━━ TRECHO DO DOCUMENTO ━━
O ministro da Defesa, Fernando Azevedo e Silva, afirmou nesta segunda-feira (4), por meio que nota, que agressão a profissionais de imprensa é “inaceitável”. Ele também defendeu a liberdade de expressão e destacou que as Forças Armadas prezam pela independência e a harmonia entre os Poderes da República.

“As Forças Armadas cumprem a sua missão Constitucional. Marinha, Exército e Força Aérea são organismos de Estado, que consideram a independência e a harmonia entre os Poderes imprescindíveis para a governabilidade do País. A liberdade de expressão é requisito fundamental de um País democrático. No entanto, qualquer agressão a profissionais de imprensa é inaceitável”, diz um trecho da nota.

Ontem (3), durante ato de apoio ao presidente Jair Bolsonaro, em frente ao Palácio do Planalto, na Praça dos Três Poderes, jornalistas de diferentes veículos de comunicação, que cobriam a atividade, foram agredidos fisicamente por manifestantes. Entre os profissionais que sofreram agressões está o fotógrafo Dida Sampaio, do jornal O Estado de S. Paulo, que foi alvo de socos e pontapés e precisou ser hospitalizado.

Mais cedo, Bolsonaro, que participou da manifestação de domingo, disse que não viu as agressões e responsabilizou “possíveis infiltrados” pelos ataques.

Na nota, o ministro da Defesa ainda defendeu que o país se concentre no combate à pandemia do novo coronavírus e que os militares devem respeitar a “lei, a ordem, a democracia e a liberdade”.

“O Brasil precisa avançar. Enfrentamos uma Pandemia de consequências sanitárias e sociais ainda imprevisíveis, que requer esforço e entendimento de todos. As Forças Armadas estarão sempre ao lado da lei, da ordem, da democracia e da liberdade. Este é o nosso compromisso.”
━━━
━━ DADOS EXIBIDOS ━━
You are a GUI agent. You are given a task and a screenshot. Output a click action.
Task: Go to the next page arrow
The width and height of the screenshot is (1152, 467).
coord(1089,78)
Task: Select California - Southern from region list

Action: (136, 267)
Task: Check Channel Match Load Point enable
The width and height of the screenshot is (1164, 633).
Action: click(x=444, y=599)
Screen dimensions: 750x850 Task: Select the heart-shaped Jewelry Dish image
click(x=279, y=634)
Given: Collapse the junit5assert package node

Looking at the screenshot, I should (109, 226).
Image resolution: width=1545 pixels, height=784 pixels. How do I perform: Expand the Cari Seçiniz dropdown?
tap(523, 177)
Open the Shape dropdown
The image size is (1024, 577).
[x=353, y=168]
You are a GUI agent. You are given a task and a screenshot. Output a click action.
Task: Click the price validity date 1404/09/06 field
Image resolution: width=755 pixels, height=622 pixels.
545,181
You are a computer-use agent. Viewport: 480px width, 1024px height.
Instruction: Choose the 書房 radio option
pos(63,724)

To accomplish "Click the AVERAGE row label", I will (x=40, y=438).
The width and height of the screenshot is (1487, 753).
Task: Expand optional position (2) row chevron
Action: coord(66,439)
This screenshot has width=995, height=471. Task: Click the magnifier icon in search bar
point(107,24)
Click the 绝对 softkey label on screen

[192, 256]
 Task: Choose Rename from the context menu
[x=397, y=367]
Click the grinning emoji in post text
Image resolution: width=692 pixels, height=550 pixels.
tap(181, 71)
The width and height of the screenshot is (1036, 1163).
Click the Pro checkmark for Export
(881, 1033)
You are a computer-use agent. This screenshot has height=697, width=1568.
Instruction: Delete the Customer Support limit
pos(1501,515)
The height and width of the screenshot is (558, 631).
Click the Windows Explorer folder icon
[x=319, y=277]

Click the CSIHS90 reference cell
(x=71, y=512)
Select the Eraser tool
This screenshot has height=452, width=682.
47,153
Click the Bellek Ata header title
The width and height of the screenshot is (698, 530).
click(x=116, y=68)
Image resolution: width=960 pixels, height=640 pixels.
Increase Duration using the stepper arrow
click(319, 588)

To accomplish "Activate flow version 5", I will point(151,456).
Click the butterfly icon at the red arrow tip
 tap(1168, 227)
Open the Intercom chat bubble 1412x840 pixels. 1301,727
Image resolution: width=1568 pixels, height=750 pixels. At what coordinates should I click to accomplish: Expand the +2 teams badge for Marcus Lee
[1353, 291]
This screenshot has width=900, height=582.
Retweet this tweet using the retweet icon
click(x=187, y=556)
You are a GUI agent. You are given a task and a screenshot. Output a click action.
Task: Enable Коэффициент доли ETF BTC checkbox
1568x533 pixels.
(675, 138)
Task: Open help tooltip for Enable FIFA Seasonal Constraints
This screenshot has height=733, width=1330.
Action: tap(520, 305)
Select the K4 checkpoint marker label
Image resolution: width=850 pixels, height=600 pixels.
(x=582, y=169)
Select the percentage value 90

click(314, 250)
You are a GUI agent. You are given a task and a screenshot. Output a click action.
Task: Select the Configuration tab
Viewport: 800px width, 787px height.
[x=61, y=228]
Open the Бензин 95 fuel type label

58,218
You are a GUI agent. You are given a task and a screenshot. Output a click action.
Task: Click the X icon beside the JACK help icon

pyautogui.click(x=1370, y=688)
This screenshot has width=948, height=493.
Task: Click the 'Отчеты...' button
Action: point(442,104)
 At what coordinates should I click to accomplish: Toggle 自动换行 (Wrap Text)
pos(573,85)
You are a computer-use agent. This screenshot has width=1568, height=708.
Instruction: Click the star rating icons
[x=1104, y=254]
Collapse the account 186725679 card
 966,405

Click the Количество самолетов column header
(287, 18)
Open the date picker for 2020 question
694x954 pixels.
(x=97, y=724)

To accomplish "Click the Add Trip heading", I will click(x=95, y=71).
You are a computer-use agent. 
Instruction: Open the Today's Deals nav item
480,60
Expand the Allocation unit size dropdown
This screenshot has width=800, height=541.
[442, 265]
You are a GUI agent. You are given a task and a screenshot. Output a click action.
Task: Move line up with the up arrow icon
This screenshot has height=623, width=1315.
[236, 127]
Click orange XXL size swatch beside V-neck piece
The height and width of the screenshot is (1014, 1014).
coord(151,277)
━━━
AÇÃO NECESSÁRIA:
Na notícia sobre a nota do ministro da Defesa, explique por que, segundo a nota, o esforço e o entendimento de todos são necessários. Os registros foram obtidos de outra fonte.

RESULTADO:
Segundo a nota, o Brasil enfrenta uma pandemia cujas consequências sanitárias e sociais ainda são imprevisíveis, e essa situação requer o esforço e o entendimento de todos.